3 KiB
| title | description | tags | created | updated | projects | |||||||
|---|---|---|---|---|---|---|---|---|---|---|---|---|
| WebSocket Keepalive + Terminal Close Codes | Bidirectional 20s keepalive pattern + terminal close code list to prevent reconnect storms through Apache mod_proxy_wstunnel |
|
2026-05-01 | 2026-05-01 |
|
WebSocket Keepalive + Terminal Close Codes
Problem
Apache mod_proxy_wstunnel (and GCP HTTP LB) drop idle WebSocket connections. If the client auto-reconnects on every close code, a permanent permission failure causes an infinite reconnect storm: battery drain + auth rate-limit exhaustion.
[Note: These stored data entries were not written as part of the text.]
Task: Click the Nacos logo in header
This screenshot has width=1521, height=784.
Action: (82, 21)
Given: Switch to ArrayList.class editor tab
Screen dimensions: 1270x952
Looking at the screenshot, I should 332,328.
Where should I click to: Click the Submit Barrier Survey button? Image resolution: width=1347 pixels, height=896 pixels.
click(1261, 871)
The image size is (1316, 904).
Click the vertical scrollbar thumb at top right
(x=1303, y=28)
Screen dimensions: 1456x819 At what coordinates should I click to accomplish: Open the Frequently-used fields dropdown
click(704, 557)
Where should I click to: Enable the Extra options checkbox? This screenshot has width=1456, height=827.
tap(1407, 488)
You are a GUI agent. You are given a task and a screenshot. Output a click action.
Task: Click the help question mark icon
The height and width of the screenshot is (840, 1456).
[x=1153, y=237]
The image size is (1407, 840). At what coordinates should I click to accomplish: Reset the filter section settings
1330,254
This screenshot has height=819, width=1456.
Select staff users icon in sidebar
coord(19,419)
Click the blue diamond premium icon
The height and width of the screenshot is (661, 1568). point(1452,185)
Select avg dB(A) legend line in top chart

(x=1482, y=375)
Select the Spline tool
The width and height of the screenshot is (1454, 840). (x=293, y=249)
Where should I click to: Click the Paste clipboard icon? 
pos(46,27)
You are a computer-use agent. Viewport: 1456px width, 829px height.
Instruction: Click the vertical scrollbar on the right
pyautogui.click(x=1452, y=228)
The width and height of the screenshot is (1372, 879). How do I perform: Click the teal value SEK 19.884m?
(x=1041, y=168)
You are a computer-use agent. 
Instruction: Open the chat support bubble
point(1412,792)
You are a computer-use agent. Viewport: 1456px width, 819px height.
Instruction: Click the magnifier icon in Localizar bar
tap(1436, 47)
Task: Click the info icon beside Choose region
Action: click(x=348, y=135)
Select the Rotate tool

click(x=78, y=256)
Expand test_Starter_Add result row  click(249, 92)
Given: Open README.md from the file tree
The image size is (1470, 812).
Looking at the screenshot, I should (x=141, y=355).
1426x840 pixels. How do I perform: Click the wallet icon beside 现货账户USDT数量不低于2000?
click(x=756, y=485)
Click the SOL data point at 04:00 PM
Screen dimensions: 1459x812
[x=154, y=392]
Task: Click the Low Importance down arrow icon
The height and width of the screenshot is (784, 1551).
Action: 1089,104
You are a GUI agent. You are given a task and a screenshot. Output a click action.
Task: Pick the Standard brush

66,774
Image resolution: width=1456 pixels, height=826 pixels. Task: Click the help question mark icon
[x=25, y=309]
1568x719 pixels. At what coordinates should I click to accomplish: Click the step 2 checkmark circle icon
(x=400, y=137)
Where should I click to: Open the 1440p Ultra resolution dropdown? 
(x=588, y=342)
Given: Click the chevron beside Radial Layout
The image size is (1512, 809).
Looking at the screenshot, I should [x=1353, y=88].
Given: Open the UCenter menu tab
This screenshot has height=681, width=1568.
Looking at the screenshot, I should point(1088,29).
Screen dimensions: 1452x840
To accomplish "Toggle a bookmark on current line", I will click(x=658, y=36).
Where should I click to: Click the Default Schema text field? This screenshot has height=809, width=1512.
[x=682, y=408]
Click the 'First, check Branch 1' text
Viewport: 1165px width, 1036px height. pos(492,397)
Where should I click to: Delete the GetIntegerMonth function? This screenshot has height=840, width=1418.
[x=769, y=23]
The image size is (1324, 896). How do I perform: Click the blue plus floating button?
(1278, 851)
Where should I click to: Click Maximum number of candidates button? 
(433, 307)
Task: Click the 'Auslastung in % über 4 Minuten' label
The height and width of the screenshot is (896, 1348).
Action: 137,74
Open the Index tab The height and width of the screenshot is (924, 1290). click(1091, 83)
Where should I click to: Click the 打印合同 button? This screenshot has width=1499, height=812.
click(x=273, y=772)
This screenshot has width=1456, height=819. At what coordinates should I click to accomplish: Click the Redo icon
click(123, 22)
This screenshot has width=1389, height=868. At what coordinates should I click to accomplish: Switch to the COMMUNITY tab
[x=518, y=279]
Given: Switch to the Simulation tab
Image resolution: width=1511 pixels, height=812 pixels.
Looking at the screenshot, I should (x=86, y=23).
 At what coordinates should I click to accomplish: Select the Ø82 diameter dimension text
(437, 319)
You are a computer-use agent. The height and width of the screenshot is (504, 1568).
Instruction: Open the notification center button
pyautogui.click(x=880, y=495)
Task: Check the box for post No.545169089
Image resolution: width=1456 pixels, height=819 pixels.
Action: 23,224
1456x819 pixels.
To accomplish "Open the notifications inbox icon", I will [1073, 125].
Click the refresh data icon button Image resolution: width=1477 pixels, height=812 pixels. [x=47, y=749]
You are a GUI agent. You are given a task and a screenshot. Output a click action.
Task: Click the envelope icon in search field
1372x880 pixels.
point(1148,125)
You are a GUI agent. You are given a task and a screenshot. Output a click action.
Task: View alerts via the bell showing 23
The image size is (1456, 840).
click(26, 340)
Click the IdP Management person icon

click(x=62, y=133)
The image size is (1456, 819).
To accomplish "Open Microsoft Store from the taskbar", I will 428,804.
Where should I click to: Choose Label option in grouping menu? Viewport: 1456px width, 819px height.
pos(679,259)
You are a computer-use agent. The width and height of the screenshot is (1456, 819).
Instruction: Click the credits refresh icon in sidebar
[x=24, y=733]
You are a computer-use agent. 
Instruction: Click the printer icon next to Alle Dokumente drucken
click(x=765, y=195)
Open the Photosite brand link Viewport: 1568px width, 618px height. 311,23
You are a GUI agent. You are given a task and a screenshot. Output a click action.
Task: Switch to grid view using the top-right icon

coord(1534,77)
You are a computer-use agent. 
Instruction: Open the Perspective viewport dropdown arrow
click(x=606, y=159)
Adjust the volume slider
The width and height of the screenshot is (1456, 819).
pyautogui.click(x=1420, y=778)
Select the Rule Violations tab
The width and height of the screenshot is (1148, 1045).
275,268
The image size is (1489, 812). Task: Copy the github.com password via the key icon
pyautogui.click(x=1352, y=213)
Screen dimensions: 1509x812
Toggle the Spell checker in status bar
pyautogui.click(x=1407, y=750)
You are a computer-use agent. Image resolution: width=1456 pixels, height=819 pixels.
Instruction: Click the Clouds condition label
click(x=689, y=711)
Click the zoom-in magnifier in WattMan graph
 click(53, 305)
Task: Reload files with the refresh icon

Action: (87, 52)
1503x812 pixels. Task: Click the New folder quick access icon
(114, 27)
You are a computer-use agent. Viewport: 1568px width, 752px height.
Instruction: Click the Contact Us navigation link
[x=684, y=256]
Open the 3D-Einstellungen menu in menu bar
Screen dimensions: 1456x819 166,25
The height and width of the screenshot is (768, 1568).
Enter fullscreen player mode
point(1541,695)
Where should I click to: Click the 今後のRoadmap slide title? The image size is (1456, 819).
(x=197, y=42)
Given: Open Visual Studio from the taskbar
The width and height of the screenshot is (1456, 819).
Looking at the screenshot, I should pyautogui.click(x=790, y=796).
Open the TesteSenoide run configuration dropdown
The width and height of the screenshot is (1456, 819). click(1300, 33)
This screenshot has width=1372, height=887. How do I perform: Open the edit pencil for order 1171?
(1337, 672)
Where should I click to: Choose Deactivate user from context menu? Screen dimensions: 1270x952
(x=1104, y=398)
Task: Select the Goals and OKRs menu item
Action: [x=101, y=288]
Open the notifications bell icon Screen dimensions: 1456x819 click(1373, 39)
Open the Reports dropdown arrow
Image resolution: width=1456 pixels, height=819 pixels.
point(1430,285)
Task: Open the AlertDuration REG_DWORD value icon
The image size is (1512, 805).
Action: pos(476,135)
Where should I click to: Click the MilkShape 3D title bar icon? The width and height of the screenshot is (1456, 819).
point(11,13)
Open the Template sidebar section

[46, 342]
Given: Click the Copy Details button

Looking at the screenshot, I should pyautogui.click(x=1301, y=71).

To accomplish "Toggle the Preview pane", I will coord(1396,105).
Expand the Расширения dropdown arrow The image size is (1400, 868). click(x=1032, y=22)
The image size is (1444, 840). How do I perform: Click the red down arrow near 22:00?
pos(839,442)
Mod Comms incident (2026-03-18): heartbeat at 25s was not safe through Apache — every second ping raced the proxy idle timer. 30s (the next candidate) missed the timer entirely.
Solution: two parts
1. Bidirectional 20s keepalive
Client (React): send a ping frame every 20 000 ms.
// useJobStatusWebSocket.ts
const HEARTBEAT_MS = 20_000; // was 30_000 — lowered after Mod Comms incident
heartbeatIntervalRef.current = setInterval(() => {
if (wsRef.current?.readyState === WebSocket.OPEN) {
wsRef.current.send('ping');
}
}, HEARTBEAT_MS);
Server (FastAPI): if no client message arrives for 20s, emit a keepalive frame.
# routes_websockets.py
while True:
try:
msg = await asyncio.wait_for(websocket.receive_text(), timeout=20.0)
if msg == "ping":
await websocket.send_json({"type": "pong"})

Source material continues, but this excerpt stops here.